L’Istud (Istituto Studi Direzionali), a trent’anni dal varo del primo corso Psad (Programma di sviluppo delle abilità direttive) con Fga (Fondamenti di gestione aziendale), rinnova la sua logica e la sua struttura per rispondere all’evoluzione dei bisogni formativi del top management, definendo quali sono le esigenze prioritarie dei general manager di ultima generazione: poter imparare come elaborare l’esperienza propria e altrui; potersi allenare a risolvere i problemi; imparare a imparare come imperativo; poter conciliare il tempo della formazione con il lavoro.

Gli skill richiesti


Come si trasforma il cambiamento in business? "Bisogna pensarlo, interiorizzarlo e gestirlo da manager, cioé una volta definito e rappresentato, comunicarlo agli altri – ribadisce Simona Bertinotti, direttore Risorse Umane Europa, gruppo Embraco -. Solo attraverso una buona comunicazione, infatti, è possibile ottenere il contributo di tutte le risorse aziendali e questo attraverso un’azione quotidiana, in cui i modelli decisionali vengono trasmessi e riconosciuti a tutti i livelli dell’organizzazione. In ogni caso, trovo che essere manager oggi non sia né un arte né una scienza, bensì una scommessa. Indipendentemente dalla scelta di campo, essere dirigenti oggi significa sapere pensare con un approccio a 360°. Di fatto, nelle aziende, è sempre più difficile trattenere manager brillanti e con doti di leadership, così come è vero che ci sono sempre più persone che mettono in primo piano le esigenze personali a quelle professionali". Per questo che la formula vincente, secondo Bertinotti sta nel saper avvicinare lo sviluppo delle competenze manageriali ai valori delle persone e delle aziende. Gli skill fondamentali richiesti, sono la flessibilità intesa come capacità di reagire a situazioni impreviste e immediate, nel rispetto degli altri. Siamo troppo spesso chiamati a portare soluzioni rapide e vincenti e così non c’è mai tempo per fermarsi a riflettere, per formalizzare l’esperienza e tradurla in sapere da trasmettere ai colleghi. Ma, al di là di tutto, se non si crede nell’azienda e in se stessi, ogni sforzo è inutile. Se manca la motivazione, infatti, l’impatto e i risultati sono molto diversi per qualità e livello. Dunque, ancora una volta, la formazione è una risposta importante al problema perché, a prescindere dalla specificità del ruolo, è un benchmark: un’attività di authoring e di Fad deve entrare a far parte dell’operatività quotidiana nell’ottica di condivisione delle competenze latenti che devono essere "estratte" dal contesto e fatte diventare pillole di conoscenza.

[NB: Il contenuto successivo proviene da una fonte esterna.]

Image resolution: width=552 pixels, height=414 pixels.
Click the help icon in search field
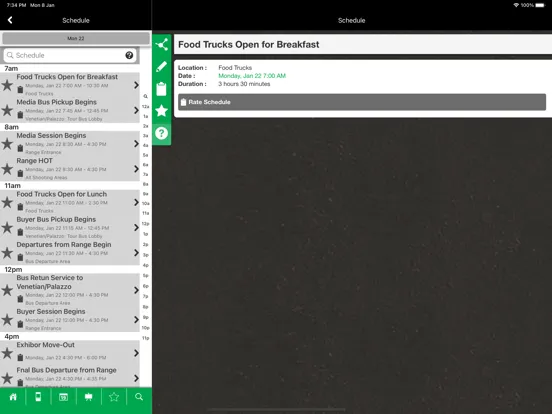coord(129,55)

Applicando la formula darwiniana che la specie che meglio sopravvive è quella più capace a rispondere rapidamente al cambiamento, allora per i manager si profila un futuro in cui delegare, interporre o demandare non dovranno più costituire normale prassi. Il primo cambiamento dovrà essere verso se stessi, attraverso lo sviluppo di nuove doti in cui la capacità di condivisione e di relazione con gli altri partner in azienda dovrà essere rivalutata come elemento strategico di produttività, personale e organizzativa.